Monthly Archives: December 2013

Finally we are a ‘real’ subject

As I wonder around school at break, lunch or between lessons I have always felt like the poor relation. Whilst I look at the faces that greet me I can quickly pick out the media kids, drama kings and queens, sporty guys and academics. However, until recently I have not been able to see those ICT buffs, the ones who love using computers to do great things on rather than just simply play games. Not that games are bad, but we should be designing and creating them not simply consuming what is already churned out.

For years this feeling of inadequacy, coupled with qualifications that I deem far too easy, has made me feel a little down. But now there is some excitement in the air, some buzz around the computer labs. Whilst other subject areas have hijacked the communication side of our subject and are using the latest web 2.0 tools and rich media technologies, they may well not be able to comprehend the changes that are happening to the ICT curriculum, or should I say Computing. As I do not understand all the different tenses in French or how different substances are combined to create others in Science, I would not expect them to understand how to set up a network, program a computer or combine multimedia applications with web content to create more than a pretty product but one that has deep functioning and performs effective tasks whilst still having a bit of lippy on.

Yes, I am talking about the introduction of the Computing curriculum from 2014. For all his flaws, and as teachers we know a lot about them, Mr. Gove may just have got this right. That is not to say that I do not have any concerns about the curriculum. In fact I can see five large ones…

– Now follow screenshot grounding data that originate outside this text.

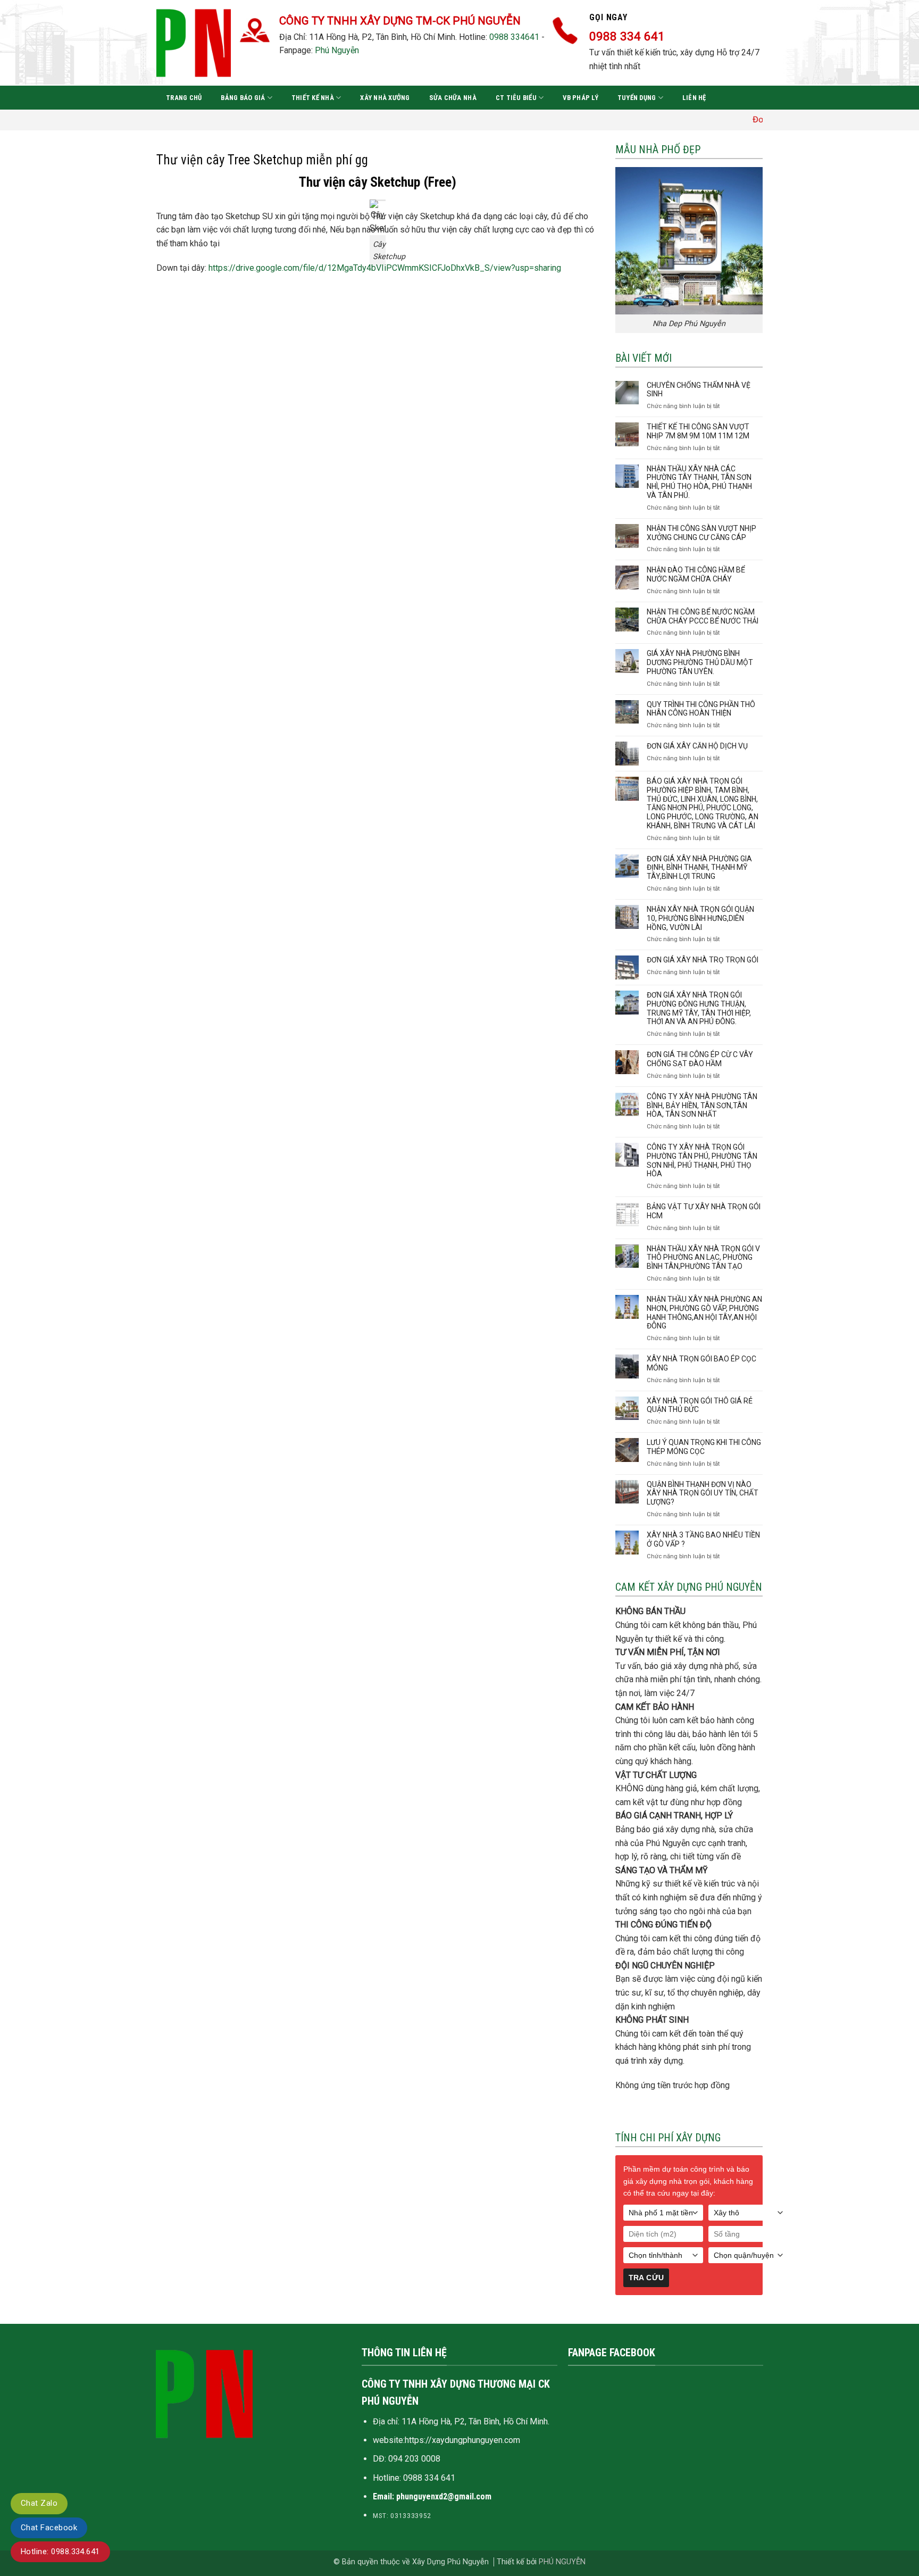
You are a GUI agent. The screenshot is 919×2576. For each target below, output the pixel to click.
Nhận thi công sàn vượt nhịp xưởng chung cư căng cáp (701, 533)
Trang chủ (184, 98)
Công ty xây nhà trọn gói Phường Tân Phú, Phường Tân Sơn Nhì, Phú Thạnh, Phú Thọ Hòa (702, 1160)
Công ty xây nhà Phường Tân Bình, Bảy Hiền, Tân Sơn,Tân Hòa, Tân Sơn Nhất (702, 1105)
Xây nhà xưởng (385, 98)
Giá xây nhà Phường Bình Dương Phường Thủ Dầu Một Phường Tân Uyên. (700, 662)
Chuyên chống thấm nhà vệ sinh (698, 389)
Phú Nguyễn (337, 50)
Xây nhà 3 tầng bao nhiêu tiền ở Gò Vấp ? (703, 1539)
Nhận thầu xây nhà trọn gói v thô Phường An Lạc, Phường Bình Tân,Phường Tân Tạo (703, 1257)
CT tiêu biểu (516, 98)
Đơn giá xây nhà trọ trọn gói (702, 959)
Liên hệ (694, 98)
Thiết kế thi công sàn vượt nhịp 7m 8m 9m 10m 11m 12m (698, 431)
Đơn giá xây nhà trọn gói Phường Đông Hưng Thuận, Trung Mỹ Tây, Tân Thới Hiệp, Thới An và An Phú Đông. (699, 1008)
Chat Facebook (49, 2527)
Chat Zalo (39, 2503)
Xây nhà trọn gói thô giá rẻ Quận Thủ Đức (700, 1405)
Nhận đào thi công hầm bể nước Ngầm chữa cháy (696, 574)
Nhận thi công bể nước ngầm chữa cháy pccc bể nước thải (702, 616)
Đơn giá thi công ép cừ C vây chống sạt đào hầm (700, 1059)
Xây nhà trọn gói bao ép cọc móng (701, 1363)
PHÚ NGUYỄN (562, 2561)
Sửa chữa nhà (453, 98)
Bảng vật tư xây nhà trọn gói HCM (704, 1211)
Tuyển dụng (636, 98)
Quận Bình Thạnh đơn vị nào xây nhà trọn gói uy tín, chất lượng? (702, 1493)
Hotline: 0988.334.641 (60, 2551)
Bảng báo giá (243, 98)
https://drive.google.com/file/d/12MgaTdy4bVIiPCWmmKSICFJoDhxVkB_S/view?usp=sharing (384, 268)
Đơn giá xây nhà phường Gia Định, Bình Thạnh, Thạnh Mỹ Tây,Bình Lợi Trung (699, 867)
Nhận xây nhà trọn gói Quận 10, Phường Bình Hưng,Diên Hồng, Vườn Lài (700, 918)
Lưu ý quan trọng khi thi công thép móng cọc (704, 1447)
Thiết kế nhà (312, 98)
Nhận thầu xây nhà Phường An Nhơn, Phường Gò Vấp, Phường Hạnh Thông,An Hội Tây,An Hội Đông (704, 1312)
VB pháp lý (580, 98)
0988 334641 (514, 37)
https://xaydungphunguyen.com (462, 2440)
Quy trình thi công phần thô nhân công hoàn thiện (701, 709)
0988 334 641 (429, 2478)
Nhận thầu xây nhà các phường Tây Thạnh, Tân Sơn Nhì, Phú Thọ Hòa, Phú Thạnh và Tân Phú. (699, 482)
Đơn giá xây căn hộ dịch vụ (697, 746)
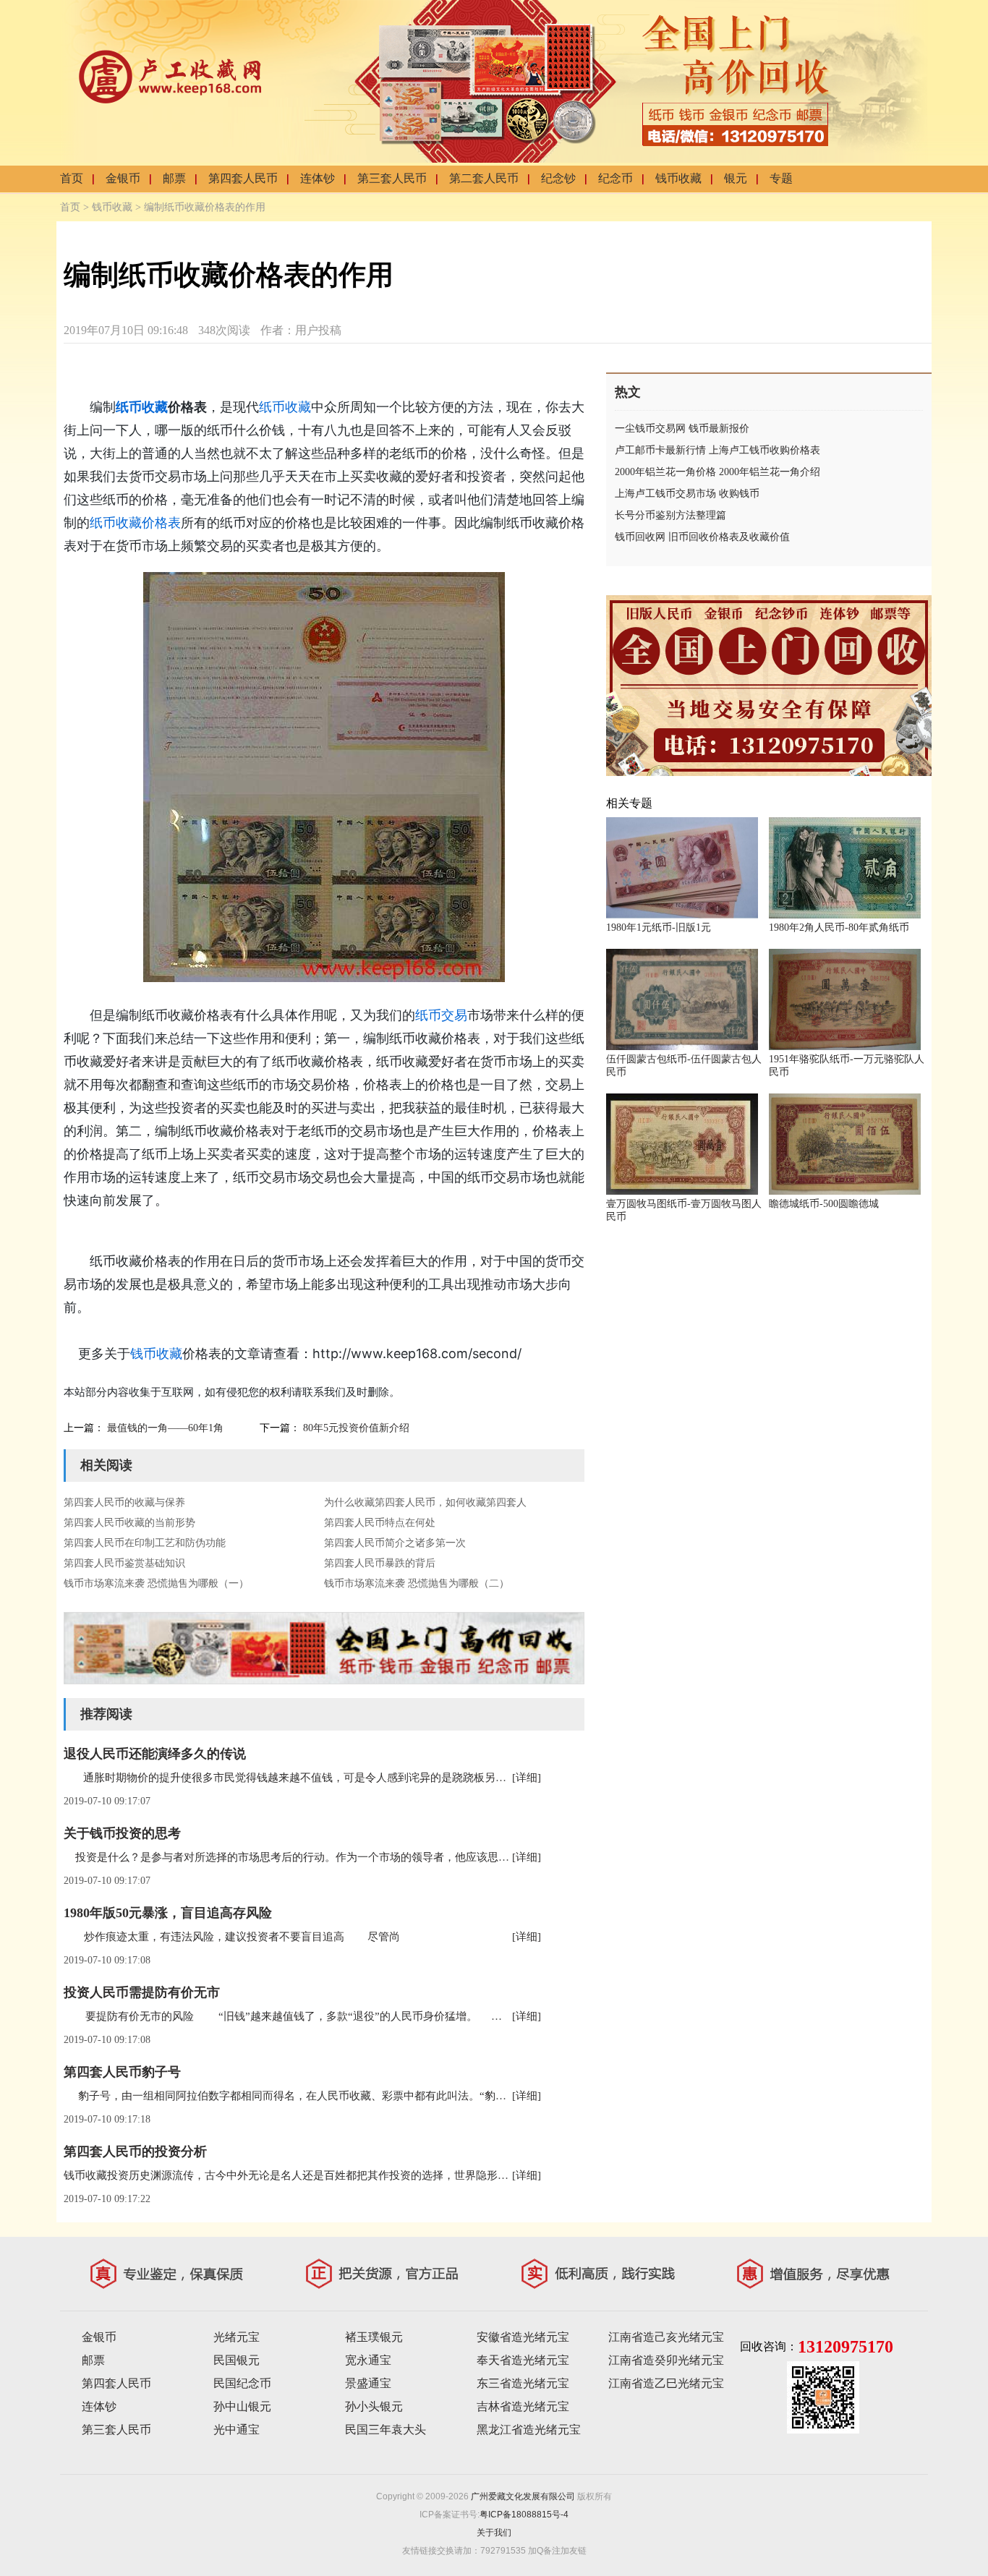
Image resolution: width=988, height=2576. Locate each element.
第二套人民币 (484, 178)
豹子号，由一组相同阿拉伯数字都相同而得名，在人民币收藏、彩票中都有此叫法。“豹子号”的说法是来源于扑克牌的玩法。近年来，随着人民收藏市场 (434, 2096)
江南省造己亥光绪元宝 (666, 2337)
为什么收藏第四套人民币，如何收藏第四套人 (425, 1502)
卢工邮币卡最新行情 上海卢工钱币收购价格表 (717, 450)
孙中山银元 (242, 2406)
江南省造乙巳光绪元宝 (666, 2383)
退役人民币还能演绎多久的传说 (155, 1754)
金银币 (123, 178)
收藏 (155, 406)
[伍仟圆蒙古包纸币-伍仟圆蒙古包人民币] (682, 1047)
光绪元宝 (236, 2337)
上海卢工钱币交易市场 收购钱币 (687, 493)
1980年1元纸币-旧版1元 (658, 927)
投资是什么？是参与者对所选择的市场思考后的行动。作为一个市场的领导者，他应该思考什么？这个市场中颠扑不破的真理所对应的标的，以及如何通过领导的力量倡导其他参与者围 (509, 1857)
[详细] (526, 1777)
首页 (71, 178)
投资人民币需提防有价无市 (142, 1992)
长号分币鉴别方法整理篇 (670, 515)
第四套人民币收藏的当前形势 (129, 1522)
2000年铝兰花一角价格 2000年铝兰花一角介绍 (717, 471)
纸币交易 (441, 1015)
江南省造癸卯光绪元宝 (666, 2360)
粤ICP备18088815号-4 (524, 2514)
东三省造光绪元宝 (523, 2383)
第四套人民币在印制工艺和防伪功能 (145, 1543)
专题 (781, 178)
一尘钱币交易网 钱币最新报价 (682, 428)
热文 (628, 392)
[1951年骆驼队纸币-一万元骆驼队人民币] (845, 1047)
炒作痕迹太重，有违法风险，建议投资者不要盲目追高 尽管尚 (232, 1936)
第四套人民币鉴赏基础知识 (124, 1563)
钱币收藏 (678, 178)
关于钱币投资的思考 (122, 1833)
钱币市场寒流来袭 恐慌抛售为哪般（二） (416, 1583)
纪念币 (615, 178)
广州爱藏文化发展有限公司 (523, 2496)
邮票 (174, 178)
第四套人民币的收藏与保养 (124, 1502)
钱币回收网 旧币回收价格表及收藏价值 (702, 537)
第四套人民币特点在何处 (379, 1522)
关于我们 (494, 2533)
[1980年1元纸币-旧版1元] (682, 915)
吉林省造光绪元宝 (523, 2406)
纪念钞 (558, 178)
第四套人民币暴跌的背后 (379, 1563)
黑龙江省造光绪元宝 (529, 2429)
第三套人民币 (392, 178)
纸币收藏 (285, 406)
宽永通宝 (368, 2360)
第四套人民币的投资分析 (135, 2151)
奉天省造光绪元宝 (523, 2360)
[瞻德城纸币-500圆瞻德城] (845, 1192)
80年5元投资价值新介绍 (356, 1428)
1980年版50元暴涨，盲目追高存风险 (168, 1913)
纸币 (129, 406)
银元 (735, 178)
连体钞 (317, 178)
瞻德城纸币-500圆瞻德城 (824, 1203)
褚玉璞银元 (374, 2337)
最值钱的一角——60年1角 (165, 1428)
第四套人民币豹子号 (122, 2072)
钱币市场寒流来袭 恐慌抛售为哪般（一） (156, 1583)
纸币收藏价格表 (135, 522)
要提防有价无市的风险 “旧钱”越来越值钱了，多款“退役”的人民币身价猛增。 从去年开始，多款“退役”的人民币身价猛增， (391, 2016)
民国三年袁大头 (385, 2429)
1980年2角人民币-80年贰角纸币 (839, 927)
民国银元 (236, 2360)
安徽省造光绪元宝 (523, 2337)
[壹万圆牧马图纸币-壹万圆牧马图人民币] (682, 1192)
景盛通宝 (368, 2383)
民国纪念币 (242, 2383)
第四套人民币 (243, 178)
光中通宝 (236, 2429)
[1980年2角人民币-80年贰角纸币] (845, 915)
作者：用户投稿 (300, 330)
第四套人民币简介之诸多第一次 (395, 1543)
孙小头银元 (374, 2406)
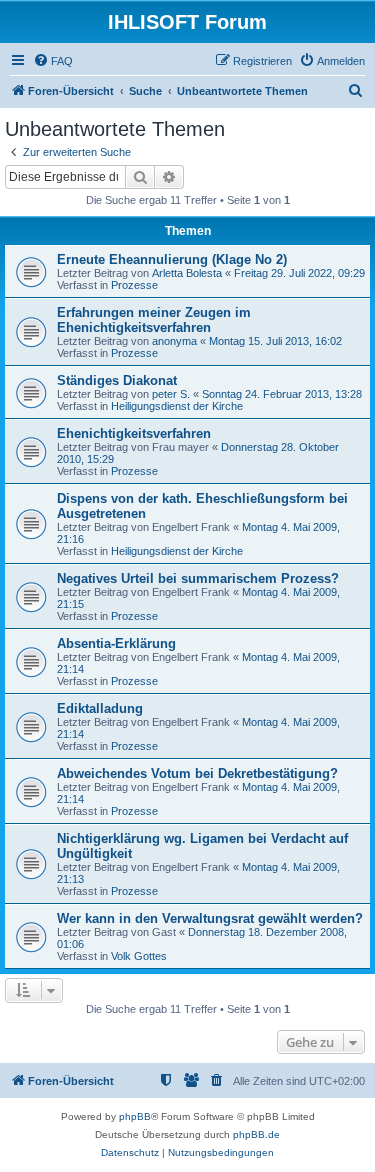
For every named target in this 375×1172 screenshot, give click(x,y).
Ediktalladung (100, 708)
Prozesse (134, 285)
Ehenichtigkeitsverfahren (134, 433)
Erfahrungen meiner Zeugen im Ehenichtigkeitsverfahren (154, 320)
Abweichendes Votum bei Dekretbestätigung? (197, 773)
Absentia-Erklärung (116, 643)
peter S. (171, 394)
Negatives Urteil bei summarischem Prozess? (198, 578)
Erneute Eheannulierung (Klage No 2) (172, 259)
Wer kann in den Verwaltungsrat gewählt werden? (210, 918)
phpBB (135, 1116)
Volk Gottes (139, 956)
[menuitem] (53, 61)
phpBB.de (256, 1134)
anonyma (174, 341)
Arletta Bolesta (187, 273)
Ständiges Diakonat (117, 380)
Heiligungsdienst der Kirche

  1. Cost – it costs a lot to develop a curriculum, not only in money but in time. Extra software and hardware is needed but we also need more training to make sure we can teach it effectively and stay one step ahead of the students.
  2. Ability – computer science is hard, it is as simple as that. It requires logical thought, understanding abstract concepts and scanning long sections of code to find the dreaded syntax error. At GCSE and A-level it is considered to be for stronger students, therefore how can we engage all abilities?
  3. What about older students? – students from Year 8 onwards will not have had much discrete computer science education. Do we introduce it now and give them the opportunities to move into computing knowing they may get lower grades or do we shield them from it and limit job opportunities?
  4. What about the things we taught before? – ICT (or rather Technology Enhanced Learning as it will now be called) is to be taught cross-curricular. Whilst I have seen a lot of excellent work done in other subjects, they are more focused on content rather than how it is communicated. In ICT we delve deeper into the technologies and think about how what we create impacts on other people. Who will pick all this up? Do other curriculum areas have the time to do this?
  5. The curriculum is vague – yes we want the opportunity to shape our own future but the Computing curriculum being vague is an understatement. Will this lead to different schools teaching to different levels and thus some students not being as privileged as others? Some teachers also have more business ICT or multimedia backgrounds and may not be as comfortable with computing, if these make up most of a department what does this mean for students?

We could sit and dwell on these points but that is not progress, that is just resisting change. The fact we are preparing students for jobs that do not exist means we need to enable the change and it seems that Computing is one way forward. If statistics are to be believed, the number of computing based jobs will triple in the next five to eight years so it is down to us to enthuse students and build up their knowledge of Computing. It is a great opportunity to move Computing forward to not only be what to click but to understand the processes that are happening in that magical little box. I am personally very excited that my students will no longer pass courses by simply knowing where to click (ok it is more than that but not as deep as I would like). Now I can tell them how that WYSIWIG editor works, what we need to do to make a computer game, what is actually inside that machine in front of them and what each component does. I can make them understand that when they send an email it does not magically jump from one computer to another, how computers are linked together and what to do if their machine stops working. These are things we touch on at Key Stage 3 but seem to be ignored in coursework based qualifications by Key Stage 4. These points aside, the thing I am most looking forward to is when I walk those corridors and will be able to say ‘hi’ to computing students, to see them grow and maybe even coming to talk to me about the latest project they have undertaken. That excites me more than anything, and who knows, it might even be me who teaches and inspires the next Bill Gates or Steve Jobs.